Dados do estudo realizado por uma plataforma de RH, revelaram que a participação de pessoas pretas está estagnada desde 2021, enquanto a presença de profissionais pardos cresce anualmente apenas 1%. Esses dados fazem parte do Relatório de Tendências de Empregabilidade para 2025, que analisou as contratações dos últimos três anos.

De acordo com o estudo divulgado pela revista Exame, apesar do aumento nas contratações de pessoas pardas, a população branca continua dominando as vagas de trabalho, com 47% das oportunidades ocupadas por indivíduos brancos.
Guilherme Dias, cofundador da Gupy, empresa responsável pelo estudo, destacou que o crescimento lento nas contratações de pessoas pretas reflete desafios estruturais que as ações empresariais atuais não têm conseguido superar.
A desigualdade racial nas contratações também varia conforme a região do país. No Norte e Nordeste, há uma alta taxa de contratação de pessoas pardas, com 50% das vagas no Norte e 46% no Nordeste ocupadas por indivíduos autodeclarados pardos, refletindo a maior presença dessa população nessas regiões. No entanto, a representatividade de pessoas pretas permanece baixa em todo o Brasil, variando entre 6% e 15%, enquanto a presença de indígenas é quase inexistente, representando apenas 1% no mercado de trabalho.

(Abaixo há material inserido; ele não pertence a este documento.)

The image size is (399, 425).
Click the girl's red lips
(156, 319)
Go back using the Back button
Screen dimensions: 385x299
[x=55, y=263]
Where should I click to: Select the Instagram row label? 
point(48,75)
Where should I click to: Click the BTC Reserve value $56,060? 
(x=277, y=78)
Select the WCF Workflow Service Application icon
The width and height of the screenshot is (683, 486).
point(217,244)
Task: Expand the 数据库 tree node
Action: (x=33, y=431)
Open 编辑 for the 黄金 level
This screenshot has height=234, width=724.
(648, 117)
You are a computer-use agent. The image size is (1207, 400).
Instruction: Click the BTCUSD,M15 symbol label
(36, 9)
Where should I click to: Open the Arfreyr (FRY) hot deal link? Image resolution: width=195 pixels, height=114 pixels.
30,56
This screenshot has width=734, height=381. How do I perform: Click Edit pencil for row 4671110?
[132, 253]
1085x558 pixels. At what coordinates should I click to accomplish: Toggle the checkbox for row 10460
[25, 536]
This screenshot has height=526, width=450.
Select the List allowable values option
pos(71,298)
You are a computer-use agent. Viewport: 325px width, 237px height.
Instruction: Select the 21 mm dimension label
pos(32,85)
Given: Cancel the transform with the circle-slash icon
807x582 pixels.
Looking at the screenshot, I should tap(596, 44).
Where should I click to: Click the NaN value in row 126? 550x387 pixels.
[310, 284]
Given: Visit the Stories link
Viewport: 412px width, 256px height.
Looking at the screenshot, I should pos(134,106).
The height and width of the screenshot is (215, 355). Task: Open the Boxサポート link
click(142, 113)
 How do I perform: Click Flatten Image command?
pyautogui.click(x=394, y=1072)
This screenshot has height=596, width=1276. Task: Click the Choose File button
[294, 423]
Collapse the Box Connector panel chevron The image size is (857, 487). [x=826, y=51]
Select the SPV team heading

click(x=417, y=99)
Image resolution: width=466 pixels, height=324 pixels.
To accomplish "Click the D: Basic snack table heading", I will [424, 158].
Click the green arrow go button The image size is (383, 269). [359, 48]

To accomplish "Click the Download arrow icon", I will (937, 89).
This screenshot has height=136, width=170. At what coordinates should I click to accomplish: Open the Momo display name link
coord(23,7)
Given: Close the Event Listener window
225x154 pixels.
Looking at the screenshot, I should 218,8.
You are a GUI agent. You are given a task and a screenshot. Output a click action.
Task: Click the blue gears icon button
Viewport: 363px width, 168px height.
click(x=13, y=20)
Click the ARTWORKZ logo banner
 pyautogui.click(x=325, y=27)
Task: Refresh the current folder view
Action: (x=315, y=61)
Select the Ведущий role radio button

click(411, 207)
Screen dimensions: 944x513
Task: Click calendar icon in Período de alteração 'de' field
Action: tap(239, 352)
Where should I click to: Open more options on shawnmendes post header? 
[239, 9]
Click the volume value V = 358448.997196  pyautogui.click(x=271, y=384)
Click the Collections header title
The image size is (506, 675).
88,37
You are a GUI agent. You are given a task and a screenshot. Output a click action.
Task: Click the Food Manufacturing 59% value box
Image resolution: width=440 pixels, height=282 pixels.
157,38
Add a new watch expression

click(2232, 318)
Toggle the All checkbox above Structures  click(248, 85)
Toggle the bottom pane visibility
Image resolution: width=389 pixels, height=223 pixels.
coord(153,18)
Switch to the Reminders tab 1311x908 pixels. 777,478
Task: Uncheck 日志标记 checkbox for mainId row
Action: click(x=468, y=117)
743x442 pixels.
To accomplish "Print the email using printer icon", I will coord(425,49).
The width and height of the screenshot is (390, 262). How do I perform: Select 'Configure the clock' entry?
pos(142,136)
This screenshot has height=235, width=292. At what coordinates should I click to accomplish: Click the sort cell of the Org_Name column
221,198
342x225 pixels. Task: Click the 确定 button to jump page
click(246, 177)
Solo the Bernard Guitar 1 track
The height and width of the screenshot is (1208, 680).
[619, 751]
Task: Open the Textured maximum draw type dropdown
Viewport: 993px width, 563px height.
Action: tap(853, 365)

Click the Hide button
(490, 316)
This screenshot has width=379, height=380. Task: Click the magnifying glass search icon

No que diz respeito aos setores, a área de Serviços é a que mais se destaca em termos de inclusão racial, com 36% dos trabalhadores sendo pardos e 14% sendo pretos. No entanto, a inclusão de indígenas no mercado de trabalho ainda é muito baixa, com essa população representando apenas 1% das contratações, principalmente nas áreas de Indústria e Comércio.